Any cultural and business development in Las Vegas is a good thing in our sputtering economy. But the Smith Center
for the Performing Arts groundbreaking ceremony at the newly named Symphony Park yesterday in Las Vegas wasn’t just any commonplace development- it provides a significant cornerstone to energize the Las Vegas economy, not just when it opens early 2012, but all during the building crescendo.
“This is being built to be here for the next couple of hundred years and that’s significant in a town that has a tendency to blow things up after 30 to 40 years,” said Don Snyder, the center’s chairman told approximately 150 invited guests, including Fred W. Smith and wife Mary, the namesake for the center.
The Las Vegas Philharmonic and Nevada Ballet Theatre will be permanent residents of the center.
The center will be anchored by a 2,050-seat main theater and includes an education facility, a cabaret theater and space for children’s and community events.

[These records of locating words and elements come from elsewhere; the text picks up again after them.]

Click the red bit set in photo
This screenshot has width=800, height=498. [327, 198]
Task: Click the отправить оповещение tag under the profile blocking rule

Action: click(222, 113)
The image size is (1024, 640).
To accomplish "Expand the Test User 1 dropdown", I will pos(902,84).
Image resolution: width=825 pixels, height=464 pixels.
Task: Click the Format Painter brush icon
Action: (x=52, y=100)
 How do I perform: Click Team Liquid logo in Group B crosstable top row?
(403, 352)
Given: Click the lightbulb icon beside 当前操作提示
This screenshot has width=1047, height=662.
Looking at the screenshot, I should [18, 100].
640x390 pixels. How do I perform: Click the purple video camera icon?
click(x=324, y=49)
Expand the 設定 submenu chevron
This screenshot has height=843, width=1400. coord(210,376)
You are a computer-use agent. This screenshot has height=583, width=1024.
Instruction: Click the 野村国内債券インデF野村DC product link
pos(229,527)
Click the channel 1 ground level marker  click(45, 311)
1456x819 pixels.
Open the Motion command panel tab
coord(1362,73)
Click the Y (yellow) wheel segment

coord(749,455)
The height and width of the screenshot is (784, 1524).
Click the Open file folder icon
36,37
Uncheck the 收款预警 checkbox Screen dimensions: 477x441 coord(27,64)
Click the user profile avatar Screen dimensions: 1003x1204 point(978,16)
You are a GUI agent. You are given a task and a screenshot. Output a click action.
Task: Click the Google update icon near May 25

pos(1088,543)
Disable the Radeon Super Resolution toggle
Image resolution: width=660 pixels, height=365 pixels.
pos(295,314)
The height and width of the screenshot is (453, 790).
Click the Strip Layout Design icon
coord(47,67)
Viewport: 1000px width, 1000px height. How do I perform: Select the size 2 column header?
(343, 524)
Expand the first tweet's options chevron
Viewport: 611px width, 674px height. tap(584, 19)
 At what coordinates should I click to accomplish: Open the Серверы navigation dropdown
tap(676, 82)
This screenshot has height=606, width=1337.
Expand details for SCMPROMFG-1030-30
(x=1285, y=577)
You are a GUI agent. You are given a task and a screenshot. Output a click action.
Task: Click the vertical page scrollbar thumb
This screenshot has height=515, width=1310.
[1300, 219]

Asked afterward about those skeptical of the money spent on the $485 million center and its cultural mission in a city that struggles to get past of its “Sin City” reputation, Las Vegas Mayor Oscar Goodman had some choice words for skeptics:
“To those people I say, we have a lake out there, they can jump in it. And I’d put the cement on their feet…This is the equivalent of getting an NFL franchise…We still want to have great entertainment and hotels and food and bring in tourists, but for people who live here, these are things that make a world-class city.”